Ich bin dann mal weg
Ich habe es hinter mir, ich bin draußen. Adieu, Fortuna, ich
grüße Euch. Nichts mehr habe ich mit Euch zu schaffen. Haltet nun einen anderen
zum Narren.
Tod eines Rasers
Ich, Florus, liege hier, der Wagenlenker. So schnell wollte
ich fahren, so schnell stürzte ich in den Abgrund.
Hymne an das Leben
Bäder, Wein und Venus richten unseren Körper zugrunde. Doch
Bäder, Wein und Venus richten unseren Körper auf.
Grab eines begeisterten Arbeiters
Hier liege ich, Lemiso. Erst der Tod hat mich vom
Arbeitsleben erlöst.
Die Grabinschrift eines Schauspielers, der unzählige Male
den Tod gespielt hat, aber noch nie so – realistisch.
Hier liegt Leburna, der Meister der Schauspielkunst, der
nahezu hundert Jahre alt wurde. Wie oft bin ich in dieser Zeit gestorben! Doch
so noch nie! Ich wünsche Euch da oben gute Gesundheit.
Man kommt eh nicht aus (beschwörende Gesten inklusive)

========

* _Aufgabenstellung_
• A. Übersetze den Satz „Bäder, Wein und Venus richten unseren Körper zugrunde.“ aus den Grabinschriften ins Englische.
• B. Gib aus den Grabinschriften den Abschnitt wortgetreu wieder, der bei „Hymne an das“ beginnt und bei „(beschwörende Gesten inklusive)“ endet.

Einträge zum Auffinden von Wörtern und Elementen:
========

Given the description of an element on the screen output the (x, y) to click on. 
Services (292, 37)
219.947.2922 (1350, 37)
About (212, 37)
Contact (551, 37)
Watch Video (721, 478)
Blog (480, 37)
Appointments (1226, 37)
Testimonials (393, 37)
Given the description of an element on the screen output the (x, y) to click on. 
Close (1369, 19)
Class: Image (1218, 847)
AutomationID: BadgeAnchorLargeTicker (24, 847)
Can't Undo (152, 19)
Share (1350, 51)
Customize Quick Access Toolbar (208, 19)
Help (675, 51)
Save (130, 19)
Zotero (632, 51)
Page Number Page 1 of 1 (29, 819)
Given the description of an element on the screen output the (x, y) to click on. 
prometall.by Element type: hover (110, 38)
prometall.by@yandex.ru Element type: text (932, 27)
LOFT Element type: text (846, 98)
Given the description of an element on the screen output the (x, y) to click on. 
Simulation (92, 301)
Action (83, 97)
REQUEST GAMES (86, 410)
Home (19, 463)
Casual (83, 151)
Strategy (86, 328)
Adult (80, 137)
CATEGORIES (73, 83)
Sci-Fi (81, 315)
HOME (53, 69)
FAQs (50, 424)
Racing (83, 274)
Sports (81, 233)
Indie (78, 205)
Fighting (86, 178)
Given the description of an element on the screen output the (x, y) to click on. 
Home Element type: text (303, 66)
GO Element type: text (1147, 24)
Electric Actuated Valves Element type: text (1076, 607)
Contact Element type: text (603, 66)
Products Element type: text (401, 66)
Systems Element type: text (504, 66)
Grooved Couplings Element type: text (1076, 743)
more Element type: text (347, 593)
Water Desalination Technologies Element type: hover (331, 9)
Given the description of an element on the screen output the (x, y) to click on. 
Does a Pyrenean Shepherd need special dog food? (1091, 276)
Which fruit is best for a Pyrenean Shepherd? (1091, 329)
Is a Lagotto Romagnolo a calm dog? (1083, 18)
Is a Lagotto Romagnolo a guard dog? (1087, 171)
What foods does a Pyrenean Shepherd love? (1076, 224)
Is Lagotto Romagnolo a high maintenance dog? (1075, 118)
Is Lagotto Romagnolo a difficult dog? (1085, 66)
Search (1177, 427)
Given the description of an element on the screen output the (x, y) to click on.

========

* _Ergebnisse_
• A. Baths, wine, and Venus ruin our bodies.

• B.
Hymne an das Leben
Bäder, Wein und Venus richten unseren Körper zugrunde. Doch
Bäder, Wein und Venus richten unseren Körper auf.
Grab eines begeisterten Arbeiters
Hier liege ich, Lemiso. Erst der Tod hat mich vom
Arbeitsleben erlöst.
Die Grabinschrift eines Schauspielers, der unzählige Male
den Tod gespielt hat, aber noch nie so – realistisch.
Hier liegt Leburna, der Meister der Schauspielkunst, der
nahezu hundert Jahre alt wurde. Wie oft bin ich in dieser Zeit gestorben! Doch
so noch nie! Ich wünsche Euch da oben gute Gesundheit.
Man kommt eh nicht aus (beschwörende Gesten inklusive)